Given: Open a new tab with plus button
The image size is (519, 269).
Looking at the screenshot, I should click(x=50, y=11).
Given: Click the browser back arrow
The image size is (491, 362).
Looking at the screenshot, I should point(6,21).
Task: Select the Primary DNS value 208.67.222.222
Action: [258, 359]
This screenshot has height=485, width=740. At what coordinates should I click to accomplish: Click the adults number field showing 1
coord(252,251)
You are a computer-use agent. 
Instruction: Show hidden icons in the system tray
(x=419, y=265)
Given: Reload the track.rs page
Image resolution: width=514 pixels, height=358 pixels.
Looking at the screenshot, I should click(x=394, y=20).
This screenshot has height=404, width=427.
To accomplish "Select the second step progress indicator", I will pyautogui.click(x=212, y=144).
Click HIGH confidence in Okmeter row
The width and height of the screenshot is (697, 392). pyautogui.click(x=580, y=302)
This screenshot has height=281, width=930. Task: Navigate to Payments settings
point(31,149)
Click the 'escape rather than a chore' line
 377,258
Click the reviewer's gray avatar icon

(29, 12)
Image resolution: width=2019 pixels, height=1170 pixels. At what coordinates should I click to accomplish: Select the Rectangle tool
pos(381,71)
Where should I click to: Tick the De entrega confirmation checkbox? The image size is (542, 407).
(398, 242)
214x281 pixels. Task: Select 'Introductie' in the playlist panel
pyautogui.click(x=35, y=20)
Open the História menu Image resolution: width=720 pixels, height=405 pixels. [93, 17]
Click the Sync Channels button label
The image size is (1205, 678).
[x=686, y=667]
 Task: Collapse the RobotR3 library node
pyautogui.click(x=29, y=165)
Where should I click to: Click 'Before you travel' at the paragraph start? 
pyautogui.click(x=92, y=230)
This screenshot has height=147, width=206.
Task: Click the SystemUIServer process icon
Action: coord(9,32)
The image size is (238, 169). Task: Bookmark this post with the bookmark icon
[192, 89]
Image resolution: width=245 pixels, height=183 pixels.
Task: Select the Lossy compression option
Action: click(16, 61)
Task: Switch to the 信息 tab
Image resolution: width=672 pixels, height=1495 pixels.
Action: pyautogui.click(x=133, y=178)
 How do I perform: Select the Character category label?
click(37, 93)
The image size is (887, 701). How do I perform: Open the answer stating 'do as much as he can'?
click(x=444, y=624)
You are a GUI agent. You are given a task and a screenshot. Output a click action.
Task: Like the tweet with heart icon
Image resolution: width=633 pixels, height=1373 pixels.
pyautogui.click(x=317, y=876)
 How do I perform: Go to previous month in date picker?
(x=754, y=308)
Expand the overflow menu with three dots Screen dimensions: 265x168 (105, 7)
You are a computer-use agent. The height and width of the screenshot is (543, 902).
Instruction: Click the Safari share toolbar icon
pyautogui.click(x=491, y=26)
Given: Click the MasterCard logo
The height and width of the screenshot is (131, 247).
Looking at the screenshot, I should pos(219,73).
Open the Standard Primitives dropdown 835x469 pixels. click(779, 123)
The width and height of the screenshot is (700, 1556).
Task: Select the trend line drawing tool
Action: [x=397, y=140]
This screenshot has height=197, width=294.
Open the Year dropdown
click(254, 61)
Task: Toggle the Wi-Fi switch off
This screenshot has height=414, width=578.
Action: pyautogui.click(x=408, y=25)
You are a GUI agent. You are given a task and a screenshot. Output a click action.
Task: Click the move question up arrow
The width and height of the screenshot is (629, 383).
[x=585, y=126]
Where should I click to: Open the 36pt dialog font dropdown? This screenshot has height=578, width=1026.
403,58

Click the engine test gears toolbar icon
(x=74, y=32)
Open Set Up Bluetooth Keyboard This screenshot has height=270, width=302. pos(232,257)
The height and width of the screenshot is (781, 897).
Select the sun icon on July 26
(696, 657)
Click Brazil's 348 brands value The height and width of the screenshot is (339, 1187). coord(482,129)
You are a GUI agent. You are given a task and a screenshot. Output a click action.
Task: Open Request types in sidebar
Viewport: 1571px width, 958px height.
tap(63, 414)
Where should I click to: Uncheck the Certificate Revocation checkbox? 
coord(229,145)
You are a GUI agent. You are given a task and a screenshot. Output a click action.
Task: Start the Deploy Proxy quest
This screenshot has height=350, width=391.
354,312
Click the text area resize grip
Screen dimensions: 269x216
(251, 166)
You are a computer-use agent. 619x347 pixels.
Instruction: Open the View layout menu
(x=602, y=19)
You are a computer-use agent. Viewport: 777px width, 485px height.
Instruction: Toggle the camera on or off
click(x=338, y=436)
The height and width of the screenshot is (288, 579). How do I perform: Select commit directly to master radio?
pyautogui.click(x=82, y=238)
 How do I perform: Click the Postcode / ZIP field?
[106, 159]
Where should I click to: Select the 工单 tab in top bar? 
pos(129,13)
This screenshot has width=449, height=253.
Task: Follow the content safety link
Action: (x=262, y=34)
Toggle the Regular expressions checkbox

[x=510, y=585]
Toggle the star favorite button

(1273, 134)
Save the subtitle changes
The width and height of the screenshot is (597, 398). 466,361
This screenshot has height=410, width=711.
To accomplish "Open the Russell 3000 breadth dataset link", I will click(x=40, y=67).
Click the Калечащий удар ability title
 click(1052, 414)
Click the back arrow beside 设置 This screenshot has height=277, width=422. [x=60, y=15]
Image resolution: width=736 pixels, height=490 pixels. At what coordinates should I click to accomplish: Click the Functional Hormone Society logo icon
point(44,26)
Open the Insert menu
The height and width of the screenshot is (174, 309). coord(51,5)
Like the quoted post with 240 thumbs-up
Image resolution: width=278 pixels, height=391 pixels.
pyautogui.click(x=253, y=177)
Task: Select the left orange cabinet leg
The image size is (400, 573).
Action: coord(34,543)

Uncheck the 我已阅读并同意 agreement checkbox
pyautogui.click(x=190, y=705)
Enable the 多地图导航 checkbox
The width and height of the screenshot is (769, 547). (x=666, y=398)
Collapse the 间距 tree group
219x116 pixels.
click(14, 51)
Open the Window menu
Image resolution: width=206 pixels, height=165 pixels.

= = = = =

Only an exact copy of all the data will do as the answer.

Problem solution –
Given: Open a new tab with plus button
The image size is (519, 269).
Looking at the screenshot, I should click(x=50, y=11).
Given: Click the browser back arrow
The image size is (491, 362).
Looking at the screenshot, I should point(6,21).
Task: Select the Primary DNS value 208.67.222.222
Action: [258, 359]
This screenshot has height=485, width=740. At what coordinates should I click to accomplish: Click the adults number field showing 1
coord(252,251)
You are a computer-use agent. 
Instruction: Show hidden icons in the system tray
(x=419, y=265)
Given: Reload the track.rs page
Image resolution: width=514 pixels, height=358 pixels.
Looking at the screenshot, I should click(x=394, y=20).
This screenshot has height=404, width=427.
To accomplish "Select the second step progress indicator", I will pyautogui.click(x=212, y=144).
Click HIGH confidence in Okmeter row
The width and height of the screenshot is (697, 392). pyautogui.click(x=580, y=302)
This screenshot has height=281, width=930. Task: Navigate to Payments settings
point(31,149)
Click the 'escape rather than a chore' line
 377,258
Click the reviewer's gray avatar icon

(29, 12)
Image resolution: width=2019 pixels, height=1170 pixels. At what coordinates should I click to accomplish: Select the Rectangle tool
pos(381,71)
Where should I click to: Tick the De entrega confirmation checkbox? The image size is (542, 407).
(398, 242)
214x281 pixels. Task: Select 'Introductie' in the playlist panel
pyautogui.click(x=35, y=20)
Open the História menu Image resolution: width=720 pixels, height=405 pixels. [93, 17]
Click the Sync Channels button label
The image size is (1205, 678).
[x=686, y=667]
 Task: Collapse the RobotR3 library node
pyautogui.click(x=29, y=165)
Where should I click to: Click 'Before you travel' at the paragraph start? 
pyautogui.click(x=92, y=230)
This screenshot has height=147, width=206.
Task: Click the SystemUIServer process icon
Action: coord(9,32)
The image size is (238, 169). Task: Bookmark this post with the bookmark icon
[192, 89]
Image resolution: width=245 pixels, height=183 pixels.
Task: Select the Lossy compression option
Action: click(16, 61)
Task: Switch to the 信息 tab
Image resolution: width=672 pixels, height=1495 pixels.
Action: pyautogui.click(x=133, y=178)
 How do I perform: Select the Character category label?
click(37, 93)
The image size is (887, 701). How do I perform: Open the answer stating 'do as much as he can'?
click(x=444, y=624)
You are a GUI agent. You are given a task and a screenshot. Output a click action.
Task: Like the tweet with heart icon
Image resolution: width=633 pixels, height=1373 pixels.
pyautogui.click(x=317, y=876)
 How do I perform: Go to previous month in date picker?
(x=754, y=308)
Expand the overflow menu with three dots Screen dimensions: 265x168 (105, 7)
You are a computer-use agent. The height and width of the screenshot is (543, 902).
Instruction: Click the Safari share toolbar icon
pyautogui.click(x=491, y=26)
Given: Click the MasterCard logo
The height and width of the screenshot is (131, 247).
Looking at the screenshot, I should pos(219,73).
Open the Standard Primitives dropdown 835x469 pixels. click(779, 123)
The width and height of the screenshot is (700, 1556).
Task: Select the trend line drawing tool
Action: [x=397, y=140]
This screenshot has height=197, width=294.
Open the Year dropdown
click(254, 61)
Task: Toggle the Wi-Fi switch off
This screenshot has height=414, width=578.
Action: pyautogui.click(x=408, y=25)
You are a GUI agent. You are given a task and a screenshot. Output a click action.
Task: Click the move question up arrow
The width and height of the screenshot is (629, 383).
[x=585, y=126]
Where should I click to: Open the 36pt dialog font dropdown? This screenshot has height=578, width=1026.
403,58

Click the engine test gears toolbar icon
(x=74, y=32)
Open Set Up Bluetooth Keyboard This screenshot has height=270, width=302. pos(232,257)
The height and width of the screenshot is (781, 897).
Select the sun icon on July 26
(696, 657)
Click Brazil's 348 brands value The height and width of the screenshot is (339, 1187). coord(482,129)
You are a GUI agent. You are given a task and a screenshot. Output a click action.
Task: Open Request types in sidebar
Viewport: 1571px width, 958px height.
tap(63, 414)
Where should I click to: Uncheck the Certificate Revocation checkbox? 
coord(229,145)
You are a GUI agent. You are given a task and a screenshot. Output a click action.
Task: Start the Deploy Proxy quest
This screenshot has height=350, width=391.
354,312
Click the text area resize grip
Screen dimensions: 269x216
(251, 166)
You are a computer-use agent. 619x347 pixels.
Instruction: Open the View layout menu
(x=602, y=19)
You are a computer-use agent. Viewport: 777px width, 485px height.
Instruction: Toggle the camera on or off
click(x=338, y=436)
The height and width of the screenshot is (288, 579). How do I perform: Select commit directly to master radio?
pyautogui.click(x=82, y=238)
 How do I perform: Click the Postcode / ZIP field?
[106, 159]
Where should I click to: Select the 工单 tab in top bar? 
pos(129,13)
This screenshot has width=449, height=253.
Task: Follow the content safety link
Action: (x=262, y=34)
Toggle the Regular expressions checkbox

[x=510, y=585]
Toggle the star favorite button

(1273, 134)
Save the subtitle changes
The width and height of the screenshot is (597, 398). 466,361
This screenshot has height=410, width=711.
To accomplish "Open the Russell 3000 breadth dataset link", I will click(x=40, y=67).
Click the Калечащий удар ability title
 click(1052, 414)
Click the back arrow beside 设置 This screenshot has height=277, width=422. [x=60, y=15]
Image resolution: width=736 pixels, height=490 pixels. At what coordinates should I click to accomplish: Click the Functional Hormone Society logo icon
point(44,26)
Open the Insert menu
The height and width of the screenshot is (174, 309). coord(51,5)
Like the quoted post with 240 thumbs-up
Image resolution: width=278 pixels, height=391 pixels.
pyautogui.click(x=253, y=177)
Task: Select the left orange cabinet leg
The image size is (400, 573).
Action: coord(34,543)

Uncheck the 我已阅读并同意 agreement checkbox
pyautogui.click(x=190, y=705)
Enable the 多地图导航 checkbox
The width and height of the screenshot is (769, 547). (x=666, y=398)
Collapse the 间距 tree group
219x116 pixels.
click(14, 51)
Open the Window menu
Image resolution: width=206 pixels, height=165 pixels.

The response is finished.